“Taxpayers deserve to know how this happened,” Greuel said. “It’s unacceptable that many elected officials and City leaders were not made aware of this incident.”
The lack of communication, which would be remedied with the support and passage of a motion before the council today, kept her office and staff from being able to investigate the allegations of criminal activity. Such audits and investigations have become a trademark action of Greuel’s office in the last two years, when 40 investigations discovered $100 million in lost city treasure as a result of waste, fraud, and abuse.

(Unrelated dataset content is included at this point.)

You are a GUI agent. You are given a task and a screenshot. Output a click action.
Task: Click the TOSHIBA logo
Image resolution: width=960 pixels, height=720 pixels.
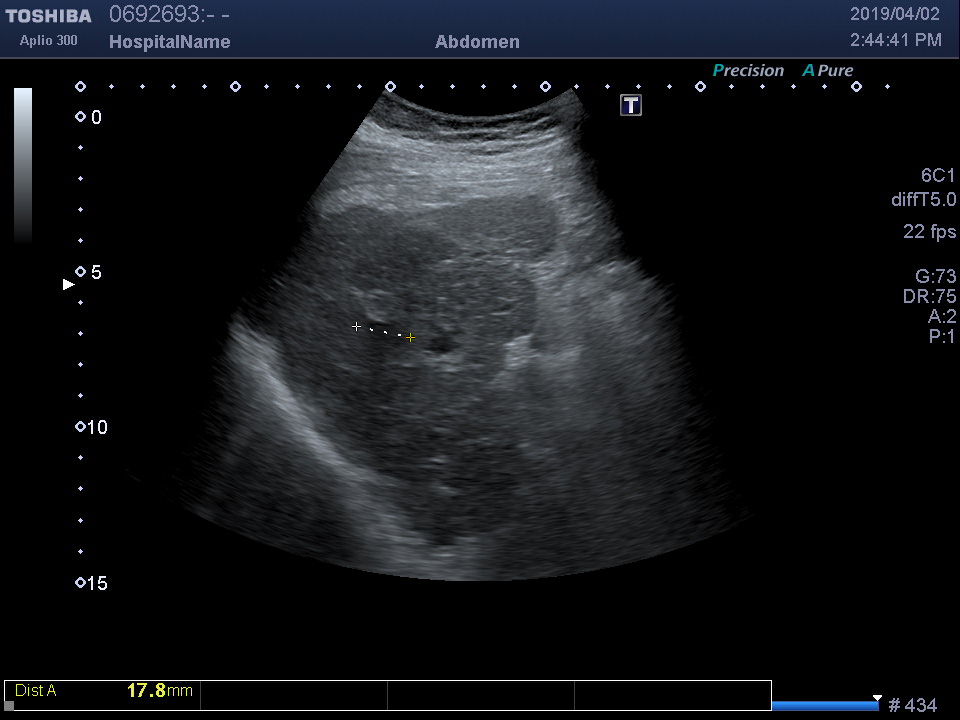tap(48, 16)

“In order for my staff to guard taxpayer dollars, departments must be required to report any and all instances of fraud, waste and abuse so that I can closely monitor the City’s resources,” continued Greuel. “We must stop these egregious acts and ensure they are not repeated in other departments.”
The proposed motion calls for:
•Reforms that help prevent fraud, waste and abuse and bolstering the City’s reporting;
• A training program that will educate City employees about City policies, prevention and reporting: and
• Changes to the Administrative Code that would ensure that all incidents of fraud, waste and abuse are reported to the Controller’s office so that systemic issues can be addressed.
“Without strengthening the City’s enforcement and controls to decrease the incidences of fraud, waste and abuse, the City is placing itself at risk,” surmised Greuel. “We cannot simply maintain the status quo.”